In another news piece, from just a few days earlier, we learn that law enforcers in New Caledonia are to soon be equipped with electric shock "taser" guns: "Oceania Flash reports the first law enforcers to be equipped with tasers will be police agents and gendarmes military intervention groups."

Turning to Bangladesh, this past Saturday near the capital Dhaka about 20,000 workers rioted over high food prices and low wages. According to police chief Bhuiyan Mahbub Hasan, quoted in a news report, "About 20,000 textile workers from more than a dozen factories went on the rampage in Fatullah, 20 kilometres (12 miles) south of Dhaka, demanding better pay amid soaring rice prices."
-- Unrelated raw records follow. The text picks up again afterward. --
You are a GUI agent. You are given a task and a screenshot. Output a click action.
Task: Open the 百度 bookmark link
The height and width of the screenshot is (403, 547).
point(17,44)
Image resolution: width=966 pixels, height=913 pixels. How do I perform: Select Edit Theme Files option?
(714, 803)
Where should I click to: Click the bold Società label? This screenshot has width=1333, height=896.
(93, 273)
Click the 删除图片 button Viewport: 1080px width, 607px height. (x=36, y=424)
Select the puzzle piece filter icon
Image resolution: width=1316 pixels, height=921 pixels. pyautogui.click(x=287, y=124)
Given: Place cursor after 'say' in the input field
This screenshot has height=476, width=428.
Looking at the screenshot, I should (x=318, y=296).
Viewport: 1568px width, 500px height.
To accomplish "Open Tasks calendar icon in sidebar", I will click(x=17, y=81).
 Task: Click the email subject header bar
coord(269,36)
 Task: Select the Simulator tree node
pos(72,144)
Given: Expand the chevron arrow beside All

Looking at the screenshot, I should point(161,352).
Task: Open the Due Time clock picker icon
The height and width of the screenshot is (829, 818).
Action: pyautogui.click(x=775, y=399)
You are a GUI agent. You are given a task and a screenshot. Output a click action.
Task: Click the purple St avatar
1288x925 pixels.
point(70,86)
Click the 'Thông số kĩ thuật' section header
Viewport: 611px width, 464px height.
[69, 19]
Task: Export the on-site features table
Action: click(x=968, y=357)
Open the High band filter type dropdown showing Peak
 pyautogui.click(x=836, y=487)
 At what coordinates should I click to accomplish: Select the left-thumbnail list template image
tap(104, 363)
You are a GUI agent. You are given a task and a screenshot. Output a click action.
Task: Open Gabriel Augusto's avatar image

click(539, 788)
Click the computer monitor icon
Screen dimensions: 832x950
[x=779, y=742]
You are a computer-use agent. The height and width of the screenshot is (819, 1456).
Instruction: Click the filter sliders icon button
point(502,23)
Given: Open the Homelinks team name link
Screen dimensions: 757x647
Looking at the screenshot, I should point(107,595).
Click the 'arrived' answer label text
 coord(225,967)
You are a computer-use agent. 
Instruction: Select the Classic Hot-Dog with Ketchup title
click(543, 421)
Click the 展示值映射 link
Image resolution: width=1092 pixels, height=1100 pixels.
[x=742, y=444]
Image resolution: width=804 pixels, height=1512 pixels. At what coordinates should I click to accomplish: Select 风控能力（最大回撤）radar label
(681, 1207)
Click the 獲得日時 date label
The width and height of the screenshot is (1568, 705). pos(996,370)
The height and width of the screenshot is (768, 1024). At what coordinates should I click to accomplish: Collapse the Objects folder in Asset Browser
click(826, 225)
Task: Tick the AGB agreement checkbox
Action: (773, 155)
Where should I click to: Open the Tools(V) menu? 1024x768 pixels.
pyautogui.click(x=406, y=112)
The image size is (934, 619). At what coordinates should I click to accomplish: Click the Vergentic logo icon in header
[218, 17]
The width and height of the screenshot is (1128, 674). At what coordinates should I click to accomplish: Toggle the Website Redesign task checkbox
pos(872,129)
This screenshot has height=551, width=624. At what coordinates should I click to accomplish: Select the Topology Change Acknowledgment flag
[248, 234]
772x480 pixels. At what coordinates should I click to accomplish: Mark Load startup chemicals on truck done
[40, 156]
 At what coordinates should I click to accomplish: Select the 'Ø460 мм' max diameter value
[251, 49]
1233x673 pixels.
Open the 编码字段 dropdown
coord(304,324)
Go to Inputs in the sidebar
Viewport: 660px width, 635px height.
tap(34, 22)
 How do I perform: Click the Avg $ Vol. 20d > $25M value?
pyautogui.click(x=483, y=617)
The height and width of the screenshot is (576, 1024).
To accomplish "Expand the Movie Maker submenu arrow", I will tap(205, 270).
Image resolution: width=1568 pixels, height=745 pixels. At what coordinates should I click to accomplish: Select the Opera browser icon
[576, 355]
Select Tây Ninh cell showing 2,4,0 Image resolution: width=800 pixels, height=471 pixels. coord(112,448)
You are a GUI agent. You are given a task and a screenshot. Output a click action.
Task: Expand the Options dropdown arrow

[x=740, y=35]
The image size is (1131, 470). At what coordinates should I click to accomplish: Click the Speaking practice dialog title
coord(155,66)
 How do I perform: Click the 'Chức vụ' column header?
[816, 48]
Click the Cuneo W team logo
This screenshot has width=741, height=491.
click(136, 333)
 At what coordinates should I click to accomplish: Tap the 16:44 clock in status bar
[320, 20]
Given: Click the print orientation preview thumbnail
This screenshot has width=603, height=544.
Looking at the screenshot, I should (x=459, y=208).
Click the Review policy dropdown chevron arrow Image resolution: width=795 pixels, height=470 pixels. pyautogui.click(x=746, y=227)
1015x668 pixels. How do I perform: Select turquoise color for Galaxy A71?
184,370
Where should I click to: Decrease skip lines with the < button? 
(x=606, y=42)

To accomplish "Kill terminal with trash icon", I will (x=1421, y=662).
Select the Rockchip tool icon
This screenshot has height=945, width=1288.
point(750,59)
These are just two examples of a string of protests and actions happening across the globe over rising food prices and low wages—in the South Pacific islands, other parts of Asia, Haiti, throughout Africa, and elsewhere. Head of the World Bank, Robert Zoellick has stated that the rapid rise in food prices could push 100 million people in poor countries deeper into poverty, and has called for a "new deal" to boost monetary aid and agricultural policy to these countries affected by the rising food costs. However, no amount of scams, schemes, or "new deals" offered by the idle, parasitic capitalist class are going to solve or even truly alleviate these problems, as they arise from the very nature of capitalism itself.

Socialists have long contended that that the ability already exists to produce an abundance over what is necessary to feed the global population. The problem is the current economic system, which is based on the private ownership of the means of life and the production using these means for the sake of profit, rather than human needs. As our fellow workers across the globe react to confront the encroachments of a chaotic economic system, they are met with violent resistance by the owning classes, highlighting the true nature of a class-divided society. What is required is an understanding by the majority of workers of the true nature of the current system of production, and an understanding of and desire to replace it with a more just system of common ownership, which we call "socialism."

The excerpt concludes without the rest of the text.